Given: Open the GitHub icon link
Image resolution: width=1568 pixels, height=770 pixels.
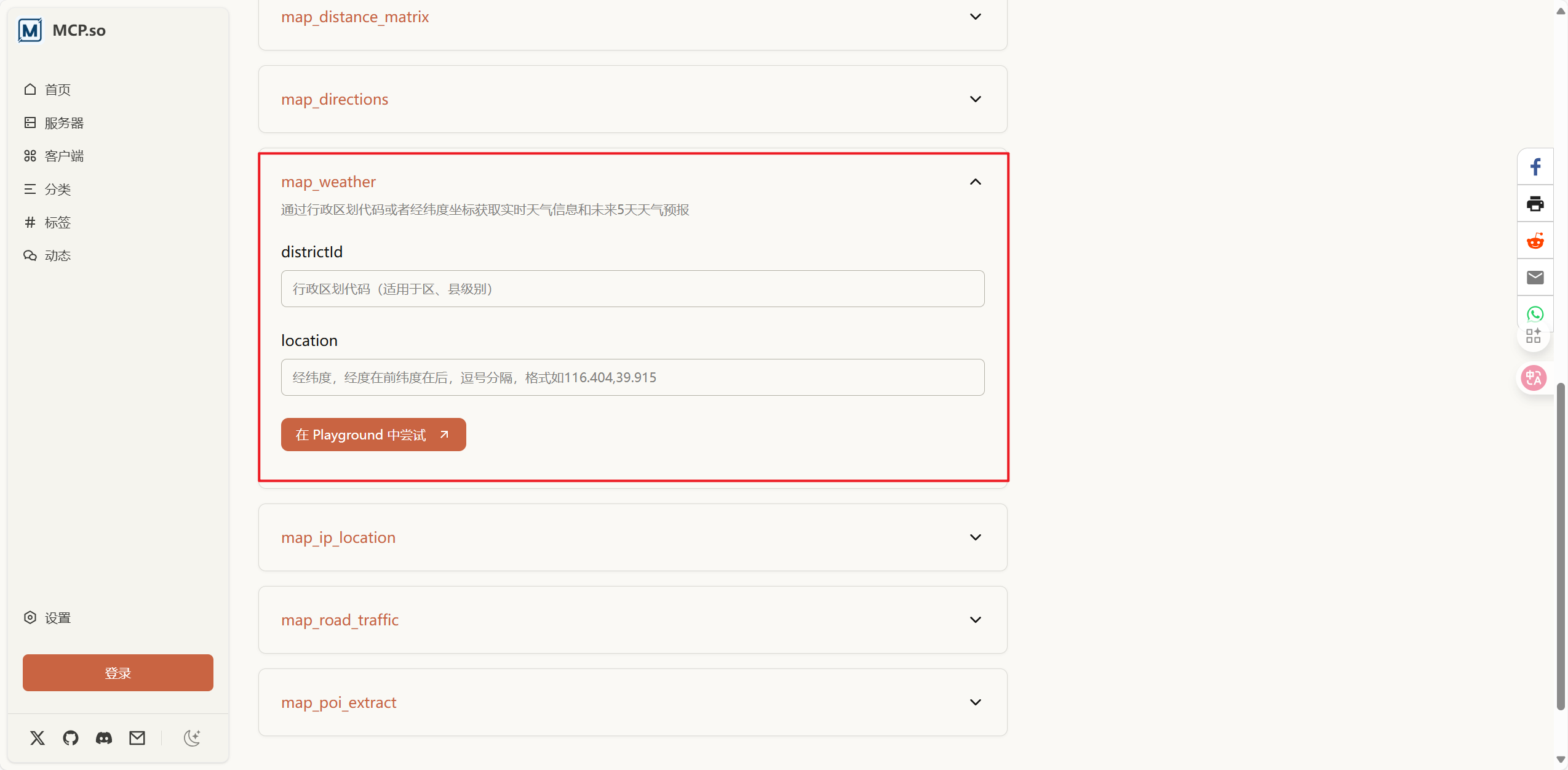Looking at the screenshot, I should (x=71, y=737).
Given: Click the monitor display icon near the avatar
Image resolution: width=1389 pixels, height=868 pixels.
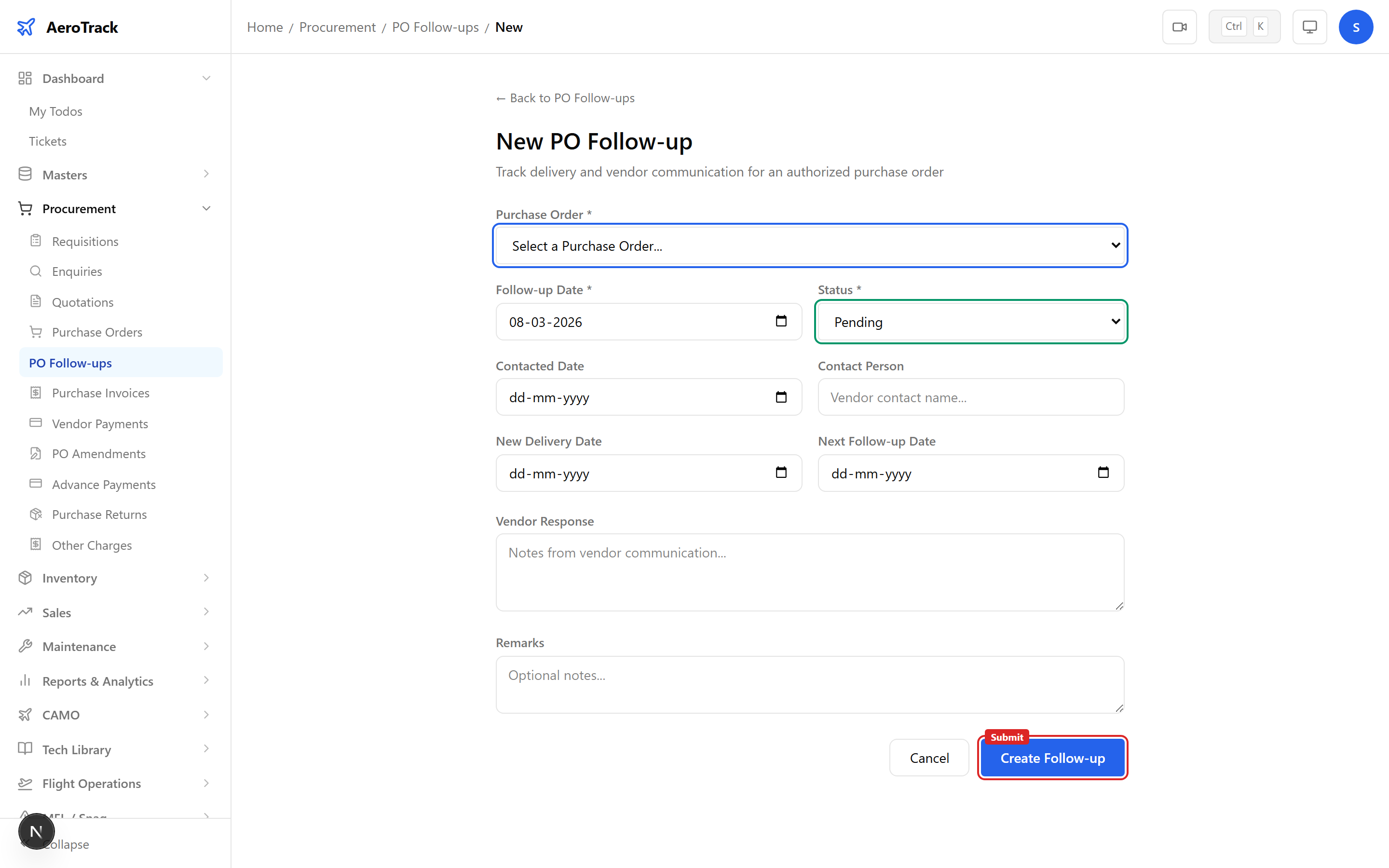Looking at the screenshot, I should (1309, 27).
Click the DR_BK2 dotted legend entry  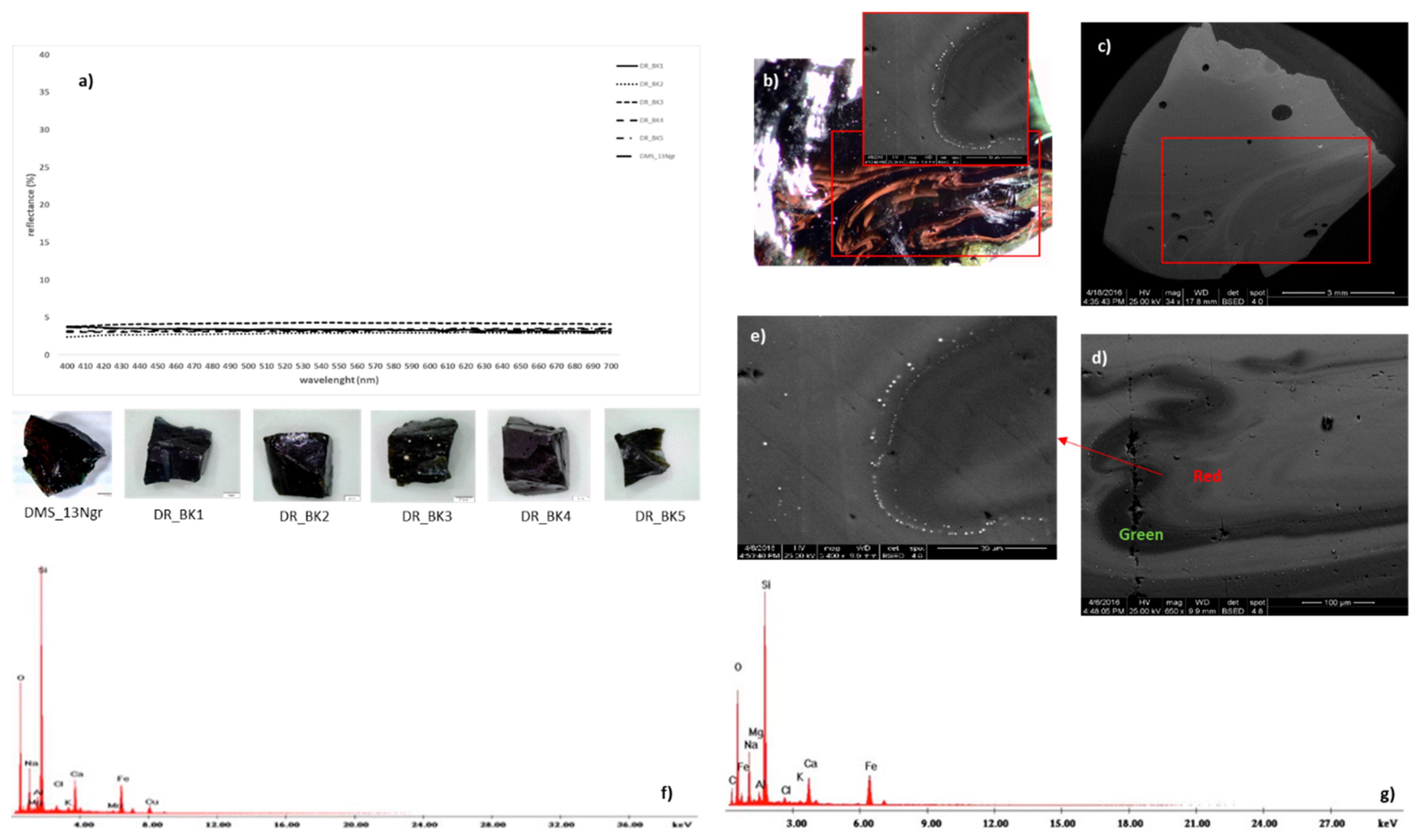tap(651, 84)

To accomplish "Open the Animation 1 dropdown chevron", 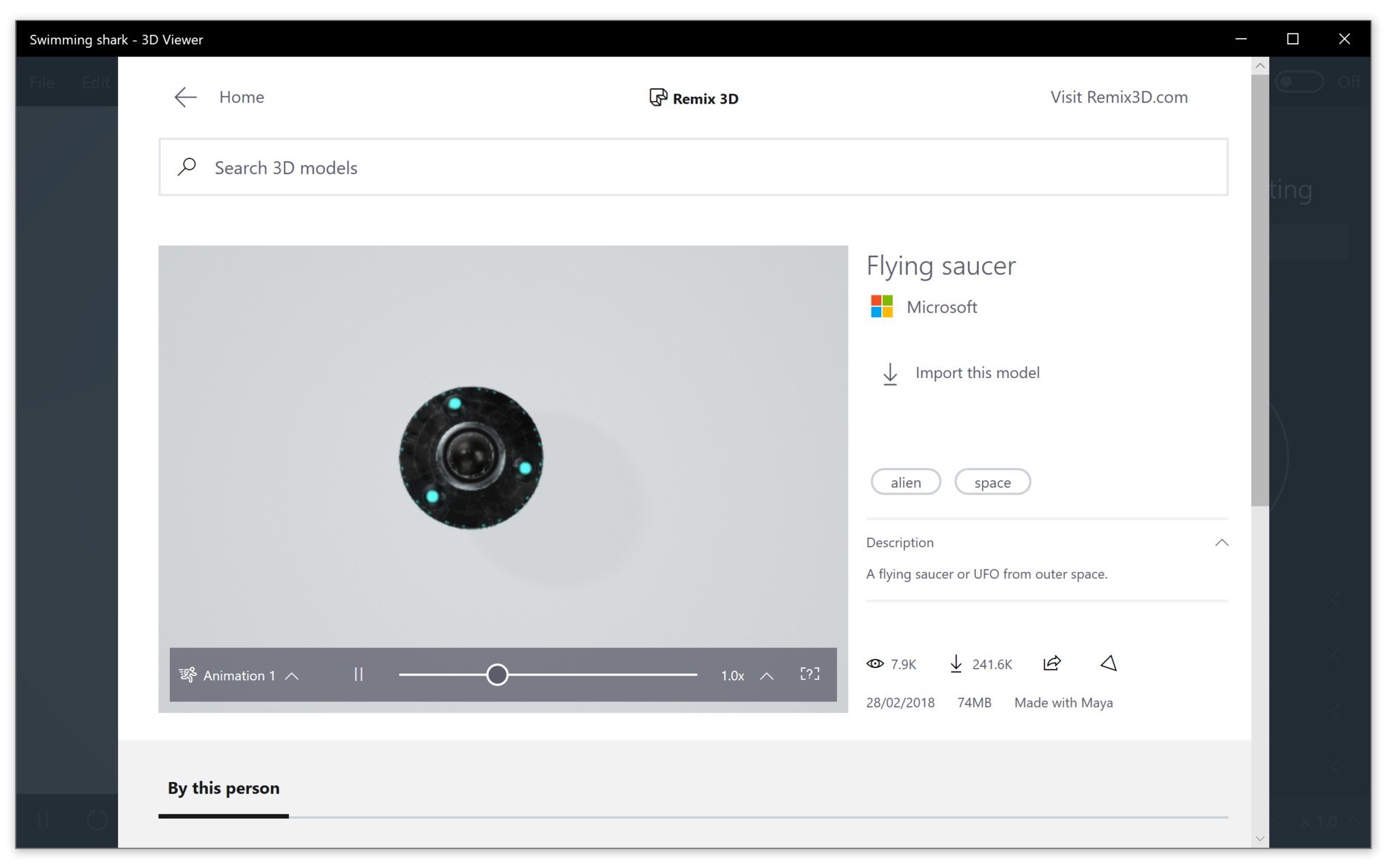I will point(292,676).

● ● ● ●

◆ What you should do
Which of the lines above contain "icon"? Return them all.

◆ Solved exercise
Given: Open the GitHub icon link
Given: Click the monitor display icon near the avatar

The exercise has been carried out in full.